Abe Drayton, who appeared in last Sunday’s hangout, has a fine article centered on Mexie’s discussion of the injustice of capitalism towards disabled people. You should watch it, but also read Abe’s commentary.

Capitalism relies on the lie that human nature is all about greed, competition, and aggression. That is not what drives civilization, it’s what constantly tries to dismantle it. Every advance we have made in human wellbeing has come from the mass of people working together against those obsessed with competition and power to create a world that’s better for everyone. Capitalism does not give a damn about you, but fortunately those obsessed with capitalism are wrong – it is not an inevitable result of human nature, it is a perversion of it. A better world is possible, and we can move in that direction the same way we always have – by expanding the “tribe”, by pooling our resources and efforts, by caring for each other, and by using our collective power to force change.

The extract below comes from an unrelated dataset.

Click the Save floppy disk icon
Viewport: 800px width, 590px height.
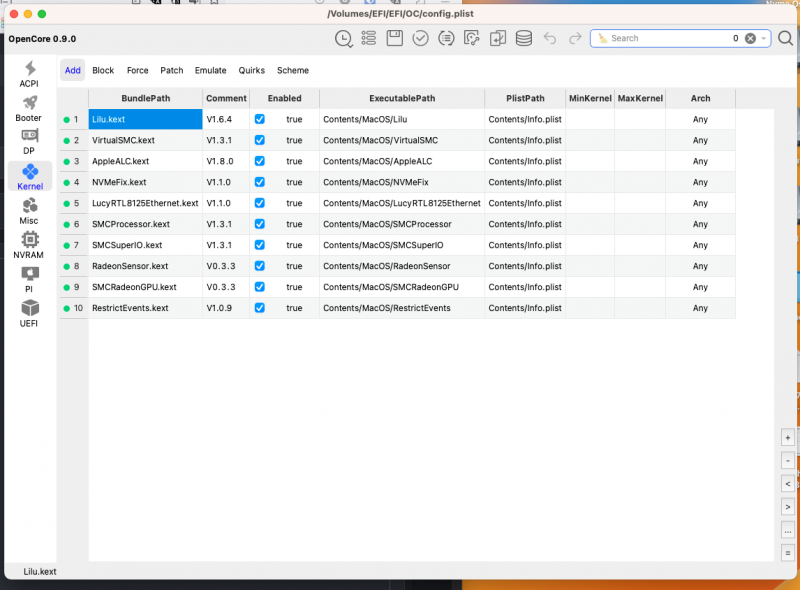pyautogui.click(x=395, y=38)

Lay people seized upon Darwin’s idea of natural selection to distort it in directions favorable to capitalism, and started a dreadful feedback loop that justified exploitation — “I’m rich, therefore I deserve to be rich by natural law, and you’re poor, so you don’t deserve what little you have” — and ballooned it into a rationalization for our current nightmare. It’s what allows creationists to caricature evolution as nothing but a history of death and suffering.

It’s more mainstream than that, too…the whole idea of “Darwin Awards” is terrible and unrepresentative, unless you also give the award to individuals who increase the success of others and themselves with generosity and cooperation. The human species did not succeed because they were the best at killing — they’ve always improved our common survival by working together and building communal social structures.